> [Data extract]
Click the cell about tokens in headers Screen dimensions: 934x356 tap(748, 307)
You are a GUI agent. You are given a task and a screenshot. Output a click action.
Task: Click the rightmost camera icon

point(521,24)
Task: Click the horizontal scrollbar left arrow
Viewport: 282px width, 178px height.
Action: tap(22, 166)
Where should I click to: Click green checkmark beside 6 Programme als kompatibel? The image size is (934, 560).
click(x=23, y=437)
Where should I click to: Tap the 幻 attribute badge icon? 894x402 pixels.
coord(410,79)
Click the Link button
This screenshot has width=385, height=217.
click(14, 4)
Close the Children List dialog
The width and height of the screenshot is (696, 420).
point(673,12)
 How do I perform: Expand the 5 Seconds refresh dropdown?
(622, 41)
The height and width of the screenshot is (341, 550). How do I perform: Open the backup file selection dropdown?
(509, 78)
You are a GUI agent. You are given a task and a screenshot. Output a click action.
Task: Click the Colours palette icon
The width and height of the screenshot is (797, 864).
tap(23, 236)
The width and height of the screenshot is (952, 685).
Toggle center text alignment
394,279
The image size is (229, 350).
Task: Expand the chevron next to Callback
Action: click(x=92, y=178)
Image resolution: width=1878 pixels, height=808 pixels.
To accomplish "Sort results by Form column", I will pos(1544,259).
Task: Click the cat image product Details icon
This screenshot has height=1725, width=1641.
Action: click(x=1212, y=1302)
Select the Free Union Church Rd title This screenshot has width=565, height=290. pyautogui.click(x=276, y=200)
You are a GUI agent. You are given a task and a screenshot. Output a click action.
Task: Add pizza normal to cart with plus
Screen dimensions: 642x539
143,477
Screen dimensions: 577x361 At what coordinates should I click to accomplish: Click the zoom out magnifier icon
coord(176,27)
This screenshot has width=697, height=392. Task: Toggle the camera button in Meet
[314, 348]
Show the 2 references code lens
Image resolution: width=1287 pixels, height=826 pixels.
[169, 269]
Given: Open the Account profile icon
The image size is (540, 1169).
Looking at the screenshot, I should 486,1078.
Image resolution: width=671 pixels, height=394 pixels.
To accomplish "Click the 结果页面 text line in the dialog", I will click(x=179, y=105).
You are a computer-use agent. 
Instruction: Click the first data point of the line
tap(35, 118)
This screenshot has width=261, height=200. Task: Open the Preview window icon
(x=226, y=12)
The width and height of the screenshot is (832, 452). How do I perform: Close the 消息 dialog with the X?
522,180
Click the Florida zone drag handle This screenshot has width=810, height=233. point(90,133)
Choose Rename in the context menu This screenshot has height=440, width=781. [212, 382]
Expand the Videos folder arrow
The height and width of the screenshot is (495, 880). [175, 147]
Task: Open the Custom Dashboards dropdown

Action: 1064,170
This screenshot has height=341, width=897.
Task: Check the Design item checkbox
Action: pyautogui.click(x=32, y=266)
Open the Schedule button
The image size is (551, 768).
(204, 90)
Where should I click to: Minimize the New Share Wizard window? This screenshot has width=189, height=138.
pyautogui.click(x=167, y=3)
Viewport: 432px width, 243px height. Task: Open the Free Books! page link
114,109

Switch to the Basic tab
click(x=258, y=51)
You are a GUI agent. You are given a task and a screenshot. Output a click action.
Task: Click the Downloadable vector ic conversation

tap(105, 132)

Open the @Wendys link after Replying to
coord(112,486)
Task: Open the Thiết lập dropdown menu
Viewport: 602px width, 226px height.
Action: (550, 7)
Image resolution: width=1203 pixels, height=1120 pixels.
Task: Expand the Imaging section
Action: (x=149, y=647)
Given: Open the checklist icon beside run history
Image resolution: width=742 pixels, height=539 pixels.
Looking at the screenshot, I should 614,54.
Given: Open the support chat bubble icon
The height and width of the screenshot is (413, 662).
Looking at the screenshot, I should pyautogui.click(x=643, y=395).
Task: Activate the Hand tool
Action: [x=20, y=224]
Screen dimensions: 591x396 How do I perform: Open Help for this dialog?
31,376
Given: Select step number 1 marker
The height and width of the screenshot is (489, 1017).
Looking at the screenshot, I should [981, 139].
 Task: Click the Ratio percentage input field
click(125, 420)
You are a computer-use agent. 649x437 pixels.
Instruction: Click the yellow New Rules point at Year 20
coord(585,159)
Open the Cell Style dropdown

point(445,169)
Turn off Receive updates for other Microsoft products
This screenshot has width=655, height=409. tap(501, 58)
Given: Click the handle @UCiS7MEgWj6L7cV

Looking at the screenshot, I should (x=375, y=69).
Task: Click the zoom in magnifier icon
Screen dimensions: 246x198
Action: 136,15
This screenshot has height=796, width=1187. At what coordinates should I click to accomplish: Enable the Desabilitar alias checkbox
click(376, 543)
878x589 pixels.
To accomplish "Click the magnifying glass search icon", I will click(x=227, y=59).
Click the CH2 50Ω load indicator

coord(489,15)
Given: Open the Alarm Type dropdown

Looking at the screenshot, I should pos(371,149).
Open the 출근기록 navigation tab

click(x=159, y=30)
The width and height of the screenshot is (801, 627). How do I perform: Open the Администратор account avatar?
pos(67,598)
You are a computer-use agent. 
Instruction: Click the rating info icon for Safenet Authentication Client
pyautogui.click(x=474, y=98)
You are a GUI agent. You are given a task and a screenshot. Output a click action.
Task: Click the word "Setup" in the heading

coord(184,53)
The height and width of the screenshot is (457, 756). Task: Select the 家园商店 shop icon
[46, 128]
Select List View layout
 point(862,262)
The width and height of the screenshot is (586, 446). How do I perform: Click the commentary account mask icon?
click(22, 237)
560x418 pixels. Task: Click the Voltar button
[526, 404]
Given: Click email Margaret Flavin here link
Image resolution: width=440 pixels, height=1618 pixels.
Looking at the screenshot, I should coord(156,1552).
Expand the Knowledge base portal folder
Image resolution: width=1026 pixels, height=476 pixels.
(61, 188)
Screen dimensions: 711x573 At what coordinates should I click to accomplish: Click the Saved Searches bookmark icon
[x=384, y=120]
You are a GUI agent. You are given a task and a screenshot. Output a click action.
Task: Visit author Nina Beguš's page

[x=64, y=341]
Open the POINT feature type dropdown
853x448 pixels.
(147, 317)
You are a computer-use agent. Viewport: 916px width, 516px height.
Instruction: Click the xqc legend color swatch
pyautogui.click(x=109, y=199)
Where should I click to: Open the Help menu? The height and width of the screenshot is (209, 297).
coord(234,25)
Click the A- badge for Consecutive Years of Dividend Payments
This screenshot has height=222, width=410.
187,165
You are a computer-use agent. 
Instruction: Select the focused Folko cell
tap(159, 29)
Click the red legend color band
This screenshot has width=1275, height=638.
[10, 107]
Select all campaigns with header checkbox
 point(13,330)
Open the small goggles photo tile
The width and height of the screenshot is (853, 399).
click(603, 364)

> [Work request] Every line in the records has to be written out again exactly.

> [Answer to the problem]
Click the cell about tokens in headers Screen dimensions: 934x356 tap(748, 307)
You are a GUI agent. You are given a task and a screenshot. Output a click action.
Task: Click the rightmost camera icon

point(521,24)
Task: Click the horizontal scrollbar left arrow
Viewport: 282px width, 178px height.
Action: tap(22, 166)
Where should I click to: Click green checkmark beside 6 Programme als kompatibel? The image size is (934, 560).
click(x=23, y=437)
Where should I click to: Tap the 幻 attribute badge icon? 894x402 pixels.
coord(410,79)
Click the Link button
This screenshot has width=385, height=217.
click(14, 4)
Close the Children List dialog
The width and height of the screenshot is (696, 420).
point(673,12)
 How do I perform: Expand the 5 Seconds refresh dropdown?
(622, 41)
The height and width of the screenshot is (341, 550). How do I perform: Open the backup file selection dropdown?
(509, 78)
You are a GUI agent. You are given a task and a screenshot. Output a click action.
Task: Click the Colours palette icon
The width and height of the screenshot is (797, 864).
tap(23, 236)
The width and height of the screenshot is (952, 685).
Toggle center text alignment
394,279
The image size is (229, 350).
Task: Expand the chevron next to Callback
Action: click(x=92, y=178)
Image resolution: width=1878 pixels, height=808 pixels.
To accomplish "Sort results by Form column", I will pos(1544,259).
Task: Click the cat image product Details icon
This screenshot has height=1725, width=1641.
Action: click(x=1212, y=1302)
Select the Free Union Church Rd title This screenshot has width=565, height=290. pyautogui.click(x=276, y=200)
You are a GUI agent. You are given a task and a screenshot. Output a click action.
Task: Add pizza normal to cart with plus
Screen dimensions: 642x539
143,477
Screen dimensions: 577x361 At what coordinates should I click to accomplish: Click the zoom out magnifier icon
coord(176,27)
This screenshot has width=697, height=392. Task: Toggle the camera button in Meet
[314, 348]
Show the 2 references code lens
Image resolution: width=1287 pixels, height=826 pixels.
[169, 269]
Given: Open the Account profile icon
The image size is (540, 1169).
Looking at the screenshot, I should 486,1078.
Image resolution: width=671 pixels, height=394 pixels.
To accomplish "Click the 结果页面 text line in the dialog", I will click(x=179, y=105).
You are a computer-use agent. 
Instruction: Click the first data point of the line
tap(35, 118)
This screenshot has width=261, height=200. Task: Open the Preview window icon
(x=226, y=12)
The width and height of the screenshot is (832, 452). How do I perform: Close the 消息 dialog with the X?
522,180
Click the Florida zone drag handle This screenshot has width=810, height=233. point(90,133)
Choose Rename in the context menu This screenshot has height=440, width=781. [212, 382]
Expand the Videos folder arrow
The height and width of the screenshot is (495, 880). [175, 147]
Task: Open the Custom Dashboards dropdown

Action: 1064,170
This screenshot has height=341, width=897.
Task: Check the Design item checkbox
Action: pyautogui.click(x=32, y=266)
Open the Schedule button
The image size is (551, 768).
(204, 90)
Where should I click to: Minimize the New Share Wizard window? This screenshot has width=189, height=138.
pyautogui.click(x=167, y=3)
Viewport: 432px width, 243px height. Task: Open the Free Books! page link
114,109

Switch to the Basic tab
click(x=258, y=51)
You are a GUI agent. You are given a task and a screenshot. Output a click action.
Task: Click the Downloadable vector ic conversation

tap(105, 132)

Open the @Wendys link after Replying to
coord(112,486)
Task: Open the Thiết lập dropdown menu
Viewport: 602px width, 226px height.
Action: (550, 7)
Image resolution: width=1203 pixels, height=1120 pixels.
Task: Expand the Imaging section
Action: (x=149, y=647)
Given: Open the checklist icon beside run history
Image resolution: width=742 pixels, height=539 pixels.
Looking at the screenshot, I should 614,54.
Given: Open the support chat bubble icon
The height and width of the screenshot is (413, 662).
Looking at the screenshot, I should pyautogui.click(x=643, y=395).
Task: Activate the Hand tool
Action: [x=20, y=224]
Screen dimensions: 591x396 How do I perform: Open Help for this dialog?
31,376
Given: Select step number 1 marker
The height and width of the screenshot is (489, 1017).
Looking at the screenshot, I should [981, 139].
 Task: Click the Ratio percentage input field
click(125, 420)
You are a computer-use agent. 649x437 pixels.
Instruction: Click the yellow New Rules point at Year 20
coord(585,159)
Open the Cell Style dropdown

point(445,169)
Turn off Receive updates for other Microsoft products
This screenshot has width=655, height=409. tap(501, 58)
Given: Click the handle @UCiS7MEgWj6L7cV

Looking at the screenshot, I should (x=375, y=69).
Task: Click the zoom in magnifier icon
Screen dimensions: 246x198
Action: 136,15
This screenshot has height=796, width=1187. At what coordinates should I click to accomplish: Enable the Desabilitar alias checkbox
click(376, 543)
878x589 pixels.
To accomplish "Click the magnifying glass search icon", I will click(x=227, y=59).
Click the CH2 50Ω load indicator

coord(489,15)
Given: Open the Alarm Type dropdown

Looking at the screenshot, I should pos(371,149).
Open the 출근기록 navigation tab

click(x=159, y=30)
The width and height of the screenshot is (801, 627). How do I perform: Open the Администратор account avatar?
pos(67,598)
You are a computer-use agent. 
Instruction: Click the rating info icon for Safenet Authentication Client
pyautogui.click(x=474, y=98)
You are a GUI agent. You are given a task and a screenshot. Output a click action.
Task: Click the word "Setup" in the heading

coord(184,53)
The height and width of the screenshot is (457, 756). Task: Select the 家园商店 shop icon
[46, 128]
Select List View layout
 point(862,262)
The width and height of the screenshot is (586, 446). How do I perform: Click the commentary account mask icon?
click(22, 237)
560x418 pixels. Task: Click the Voltar button
[526, 404]
Given: Click email Margaret Flavin here link
Image resolution: width=440 pixels, height=1618 pixels.
Looking at the screenshot, I should coord(156,1552).
Expand the Knowledge base portal folder
Image resolution: width=1026 pixels, height=476 pixels.
(61, 188)
Screen dimensions: 711x573 At what coordinates should I click to accomplish: Click the Saved Searches bookmark icon
[x=384, y=120]
You are a GUI agent. You are given a task and a screenshot. Output a click action.
Task: Visit author Nina Beguš's page

[x=64, y=341]
Open the POINT feature type dropdown
853x448 pixels.
(147, 317)
You are a computer-use agent. Viewport: 916px width, 516px height.
Instruction: Click the xqc legend color swatch
pyautogui.click(x=109, y=199)
Where should I click to: Open the Help menu? The height and width of the screenshot is (209, 297).
coord(234,25)
Click the A- badge for Consecutive Years of Dividend Payments
This screenshot has height=222, width=410.
187,165
You are a computer-use agent. 
Instruction: Select the focused Folko cell
tap(159, 29)
Click the red legend color band
This screenshot has width=1275, height=638.
[10, 107]
Select all campaigns with header checkbox
 point(13,330)
Open the small goggles photo tile
The width and height of the screenshot is (853, 399).
click(603, 364)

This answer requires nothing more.